Whittaker’s in-house joinery workshop is rare in the modern sector, employing around 40
specialist staff and offering a variety of bespoke joinery products such as windows for clients like the burgeoning inner city mill conversion industry, which is currently transforming the centres of many inner cities in the north west in particular, as well as conversions and repairs in the mansions of the leafy suburbs of Cheshire. They also manufacture staircases of the highest quality and complexity.
Whittaker's joinery workshop is one facet of the business that should ensure it a continued income beyond the end of Decent Homes as Whittaker's, like many in the sector, looks towards life beyond the current glut of funding. As with any sensible business, Gallagher and Newton have one eye on the future: "We'd envisage further pressure on councils to outsource responsive repairs moving forward," says Newton. "But more than this, we'd see our future in carrying out external and environmental works that maybe didn't form part of Decent Homes, but are none the less vital to creating decent, desirable, attractive communities."
Whittaker is already working on contracts with its partners to improve fencing, security lighting and parking, as well as programmes to meet Secure by Design standards, and is conscious that the current drive to combat antisocial behaviour could see such areas becoming a major recipient of funding in the post-Decent Homes lull. The company is a sponsor of the Respect Our Community Awards programme in Oldham, which provides support for projects that will help develop a sense of community and drive down anti-social behaviour.
With projects underway including a complete rebuild of a community centre in Oldham, the capacity to undertake more new build projects is clearly a possible route to follow when the doors, windows and kitchens dry up, and of course the refurbished properties that Decent Homes spawns will still require regular maintenance, and further upgrades in future.
Having worked closely with the pathfinders in Oldham, Rochdale and East Lancashire, the two are also keenly aware that a lot of demolition has taken place in the private sector while, as yet, replacement homes have not been forthcoming.
With this in mind, it seems that new build, whether as one of a group of contractors providing specific services to developers or even as the sole constructor on small new build schemes this is an area that the company may soon find itself moving into, and, notes Gallagher,: "It's not like we'd have to start from scratch to undertake new-build.

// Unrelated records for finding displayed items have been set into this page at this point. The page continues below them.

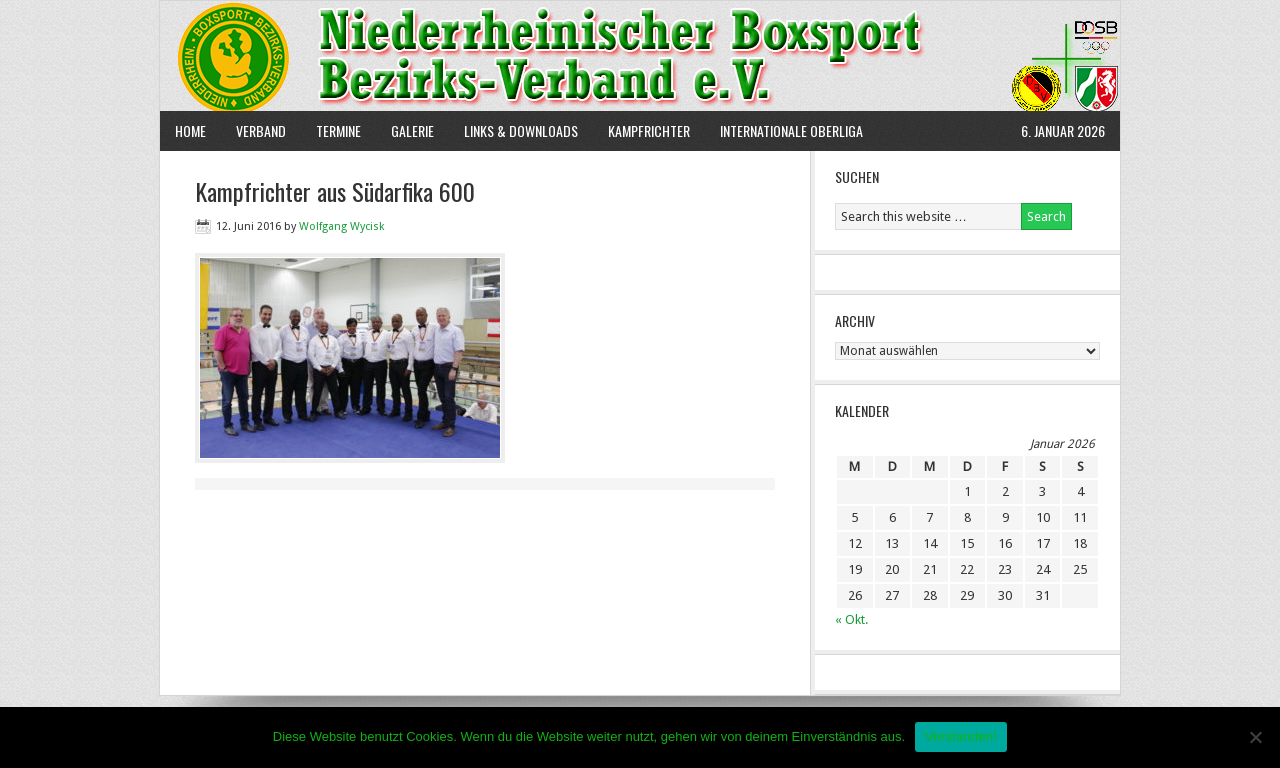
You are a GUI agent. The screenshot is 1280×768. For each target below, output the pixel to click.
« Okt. (851, 619)
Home (190, 130)
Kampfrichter (641, 130)
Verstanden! (961, 736)
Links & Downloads (521, 130)
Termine (338, 130)
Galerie (412, 130)
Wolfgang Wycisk (341, 226)
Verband (253, 130)
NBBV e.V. (640, 56)
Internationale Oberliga (791, 130)
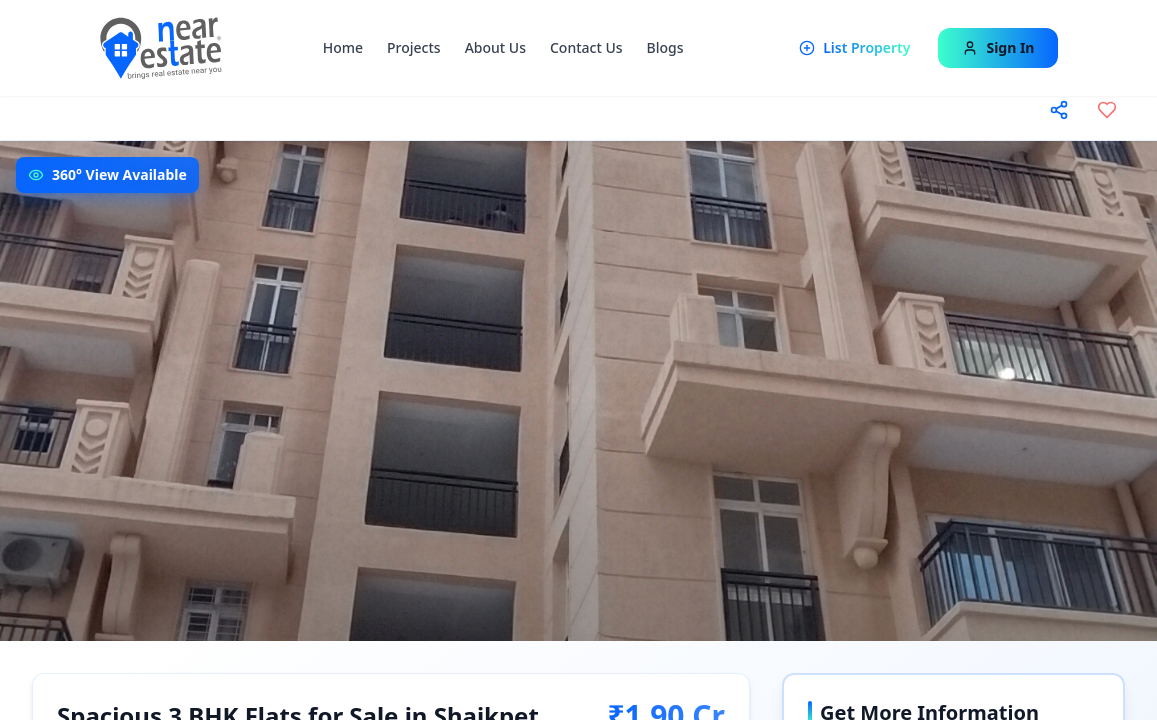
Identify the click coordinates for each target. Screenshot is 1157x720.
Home (343, 47)
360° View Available (119, 174)
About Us (495, 47)
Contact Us (586, 47)
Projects (414, 47)
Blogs (665, 47)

We already have all the trades and skills in-house and are more than capable of undertaking new build. It's not an area we're active in at the moment, because for some years Decent Homes has provided us with all the work we need.
"That's not to say we lack ambition - we're keen to grow, but at a sensible, organic rate. There's no rush to grow unrealistically - we're more concerned with doing a finite number of jobs well than taking on too much and losing our enviable reputation"
Of course Whittaker doesn't have a crystal ball. The end of Decent Homes, coupled with an apparent slowing of the economy generally, will doubtless mean that contractors will face many challenges in the years ahead. However, with a wide range of skills at its disposal, a pragmatic attitude to growth and a healthy commitment to quality over profit, Emanuel Whittaker looks well placed to build on its 170 years of tradition.